Par lettre recommandée du 17 septembre 2018, la société a notifié à M. [K] son licenciement pour inaptitude. Le salarié a été dispensé de préavis avec une fin de contrat au 17 septembre 2018.
Par requête reçue le 16 septembre 2019, M. [K] a saisi le conseil de prud’hommes de Saint-Étienne d’une contestation de son licenciement et de demandes à caractère salarial et indemnitaire.

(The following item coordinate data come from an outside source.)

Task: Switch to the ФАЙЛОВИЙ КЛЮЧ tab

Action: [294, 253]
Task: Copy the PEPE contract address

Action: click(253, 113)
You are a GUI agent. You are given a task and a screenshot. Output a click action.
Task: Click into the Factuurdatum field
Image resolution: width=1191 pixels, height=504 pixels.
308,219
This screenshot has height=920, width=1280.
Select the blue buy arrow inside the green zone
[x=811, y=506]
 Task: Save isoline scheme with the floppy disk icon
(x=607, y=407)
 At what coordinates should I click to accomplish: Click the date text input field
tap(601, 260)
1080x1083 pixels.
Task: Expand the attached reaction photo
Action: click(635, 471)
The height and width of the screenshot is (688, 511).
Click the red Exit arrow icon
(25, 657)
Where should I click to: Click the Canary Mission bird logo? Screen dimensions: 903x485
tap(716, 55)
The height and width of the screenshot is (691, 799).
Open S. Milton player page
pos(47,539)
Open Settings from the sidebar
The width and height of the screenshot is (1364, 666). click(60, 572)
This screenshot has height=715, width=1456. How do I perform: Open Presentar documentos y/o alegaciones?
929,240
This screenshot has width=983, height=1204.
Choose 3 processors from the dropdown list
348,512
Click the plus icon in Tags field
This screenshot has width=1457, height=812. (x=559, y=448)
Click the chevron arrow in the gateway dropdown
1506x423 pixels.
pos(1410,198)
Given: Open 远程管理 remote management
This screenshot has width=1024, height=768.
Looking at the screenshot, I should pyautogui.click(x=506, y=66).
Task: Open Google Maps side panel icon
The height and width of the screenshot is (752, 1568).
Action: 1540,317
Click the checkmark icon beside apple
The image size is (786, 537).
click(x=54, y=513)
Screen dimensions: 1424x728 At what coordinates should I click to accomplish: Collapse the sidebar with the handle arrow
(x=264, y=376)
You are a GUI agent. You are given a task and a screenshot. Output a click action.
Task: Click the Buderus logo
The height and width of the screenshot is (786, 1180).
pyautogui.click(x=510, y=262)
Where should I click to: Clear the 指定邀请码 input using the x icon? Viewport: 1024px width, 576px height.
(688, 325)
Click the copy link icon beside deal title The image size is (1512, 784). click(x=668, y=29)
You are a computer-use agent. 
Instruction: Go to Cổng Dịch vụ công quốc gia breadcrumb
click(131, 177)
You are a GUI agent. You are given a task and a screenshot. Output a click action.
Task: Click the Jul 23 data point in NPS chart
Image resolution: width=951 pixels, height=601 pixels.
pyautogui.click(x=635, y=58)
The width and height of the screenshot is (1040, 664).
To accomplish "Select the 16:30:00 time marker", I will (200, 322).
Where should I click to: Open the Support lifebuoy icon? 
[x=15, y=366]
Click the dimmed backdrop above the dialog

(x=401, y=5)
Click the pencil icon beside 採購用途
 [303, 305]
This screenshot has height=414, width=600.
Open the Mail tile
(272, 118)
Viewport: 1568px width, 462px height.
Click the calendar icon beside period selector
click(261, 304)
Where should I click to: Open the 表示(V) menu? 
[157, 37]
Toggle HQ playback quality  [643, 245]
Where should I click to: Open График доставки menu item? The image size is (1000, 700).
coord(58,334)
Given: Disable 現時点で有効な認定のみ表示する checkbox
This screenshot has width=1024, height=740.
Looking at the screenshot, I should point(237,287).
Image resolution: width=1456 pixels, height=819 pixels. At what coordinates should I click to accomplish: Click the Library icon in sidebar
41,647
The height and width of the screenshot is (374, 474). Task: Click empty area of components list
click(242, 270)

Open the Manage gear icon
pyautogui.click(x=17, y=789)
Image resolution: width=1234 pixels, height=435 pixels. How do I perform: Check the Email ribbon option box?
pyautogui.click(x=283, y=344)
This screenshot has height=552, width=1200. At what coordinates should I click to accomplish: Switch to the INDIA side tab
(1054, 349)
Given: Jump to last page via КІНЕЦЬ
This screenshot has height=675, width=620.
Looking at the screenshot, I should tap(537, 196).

Par jugement du 22 mars 2022, le conseil des prud’hommes a :
Dit que la SAS [1] a manqué à ses obligations contractuelles et notamment à son obligation de sécurité ;
Requalifié le licenciement pour inaptitude avec impossibilité de reclassement notifié à M. [K] le 17 septembre 2018 en licenciement dépourvu de cause réelle et sérieuse ;
Fixé le salaire moyen de M. [K] à la somme de 2 836,89 euros brut ;
Condamné la société à payer à M. [K] les sommes suivantes :
— 2 730,89 euros brut titre de rappel de salaire sur heures supplémentaires non rémunérées, outre 273,08 euros bruts de congés payés afférents ;
— 2 500 euros net à titre de dommages et intérêts pour non-respect par l’employeur de la durée maximale de travail hebdomadaire ;
— 2 500 euros net à titre de dommages et intérêts pour manquement à l’obligation de sécurité ;
— 5 673,78 euro bruts à titre de l’indemnité compensatrice de préavis, outre 567,37 euros brut à titre de congés payés afférents ;
— 2 836,85 euros net à titre de dommages et intérêts pour licenciement sans cause réelle et sérieuse ;
Débouté M. [K] de ses demandes de :
— Dommages et intérêts pour travail dissimulé ;
— Paiement des indemnités prévues à l’article L. 1226-14 du code du travail ;
— Paiement du solde de l’indemnité de licenciement ;
— Au titre du travail dissimulé ;
Condamné la société SAS [1] à verser à M. [K] la somme de 2 500 euros net au titre de l’article 700 du code de procédure civile ;
Condamné la société SAS [1] aux entiers dépens de l’instance ;
Débouté les parties de leurs demandes plus amples et contraires.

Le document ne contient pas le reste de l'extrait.